§ **Excerpted text**

Labour exploitation in global retail chains

It is about time global retailers abide by the same labour standards abroad as they do within their home countries.


Syed Mohammad Ali May 01, 2014
The writer is a post-doctoral fellow at McGill University

Labour unions within the developed world complain of jobs being exported overseas by companies trying to maximise their profits by lowering wage-related costs of production. On the other hand, resource-starved developing countries welcome foreign companies but do little to regulate working conditions or wages in factories where livelihood-starved poor people work long hours for little remuneration.

Besides wage-based exploitation, negligence of worker safety rights also enables low production overheads, which increase the profit margins of local manufacturers and of the foreign companies that work with them. Calculating the adverse health costs, pain and loss incurred due to hazardous exposure to chemicals and other forms of injuries and even fatalities incurred by the labour force due to inadequate occupational safety regimes is quite hard to even quantify. Instead, it is overt industrial disasters that make headlines and get some public attention such as the collapse of the nine-story Rana Plaza building in Dhaka last year, which killed over 1,000 people and injured more than 5,000.

The fact that multiple garment factories in Rana Plaza were working to fulfil garment orders for major Western clothing brands became a source of embarrassment. Under the glare of public scrutiny, global clothing brands and retailers have launched initiatives to promote fire, labour and building safety standards. Such high profile initiatives for improving supply chain transparency in the wake of the Rana Plaza disaster cover only a third of the factories in the country. Labour watchdogs are also pointing out that such measures will hardly impact subcontractors hired by factories to undertake many of the production processes needed to produce garments without any scrutiny.

Unsafe working conditions are a problem throughout the developing world, including in neighbouring India and Pakistan. Almost 300 workers died in a fire in a Karachi garment factory last year, which was followed soon thereafter by another fire at an illegal shoe factory in Lahore. These instances only brought temporary attention to the lax labour laws in the country, including those concerning workers’ safety. The Punjab government had an industrial policy in place for a decade (introduced in 2003), which had effectively abolished labour inspections to help create a ‘business-friendly environment’ under pressure from wealthy industrialists. This policy also took hold in Sindh for several years. While the labour inspection ban has finally been revoked, the culture of corruption and lax implementation of laws allows existing labour regulations to be easily flouted.

§ **What you should do**
According to the article on worker exploitation in global retail chains, in what year did the Punjab government introduce the industrial policy that effectively abolished labor inspections?

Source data
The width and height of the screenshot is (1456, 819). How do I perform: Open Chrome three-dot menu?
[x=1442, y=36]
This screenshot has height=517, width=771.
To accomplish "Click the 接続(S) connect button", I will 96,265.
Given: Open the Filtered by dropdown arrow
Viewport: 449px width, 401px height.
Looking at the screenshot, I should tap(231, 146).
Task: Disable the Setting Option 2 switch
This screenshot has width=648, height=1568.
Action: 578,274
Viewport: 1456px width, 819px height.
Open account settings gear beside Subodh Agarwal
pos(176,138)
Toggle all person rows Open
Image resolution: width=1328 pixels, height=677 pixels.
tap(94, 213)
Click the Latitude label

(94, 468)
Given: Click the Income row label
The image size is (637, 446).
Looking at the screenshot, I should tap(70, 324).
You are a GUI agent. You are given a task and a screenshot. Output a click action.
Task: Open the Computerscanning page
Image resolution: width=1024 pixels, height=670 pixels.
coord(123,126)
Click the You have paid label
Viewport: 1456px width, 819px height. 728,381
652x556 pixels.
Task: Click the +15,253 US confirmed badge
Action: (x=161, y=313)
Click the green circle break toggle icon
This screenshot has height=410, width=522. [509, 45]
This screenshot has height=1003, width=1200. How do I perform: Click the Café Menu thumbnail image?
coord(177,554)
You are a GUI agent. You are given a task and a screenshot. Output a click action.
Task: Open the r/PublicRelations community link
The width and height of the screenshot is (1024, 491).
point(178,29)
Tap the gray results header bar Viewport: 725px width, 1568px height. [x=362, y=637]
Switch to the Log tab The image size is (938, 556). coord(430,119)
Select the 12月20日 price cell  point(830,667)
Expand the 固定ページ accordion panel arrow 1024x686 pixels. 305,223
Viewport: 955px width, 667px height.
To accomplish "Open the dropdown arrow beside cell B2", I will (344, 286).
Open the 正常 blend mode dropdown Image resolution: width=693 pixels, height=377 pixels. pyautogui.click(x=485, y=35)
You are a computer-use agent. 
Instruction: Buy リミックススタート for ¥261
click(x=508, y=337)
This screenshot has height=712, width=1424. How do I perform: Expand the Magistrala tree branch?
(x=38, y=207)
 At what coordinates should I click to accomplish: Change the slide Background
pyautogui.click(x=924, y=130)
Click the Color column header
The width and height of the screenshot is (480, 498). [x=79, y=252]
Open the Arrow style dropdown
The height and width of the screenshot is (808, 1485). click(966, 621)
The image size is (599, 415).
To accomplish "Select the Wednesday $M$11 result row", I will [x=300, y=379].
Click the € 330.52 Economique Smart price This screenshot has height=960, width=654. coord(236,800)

§ **Complete output**
2003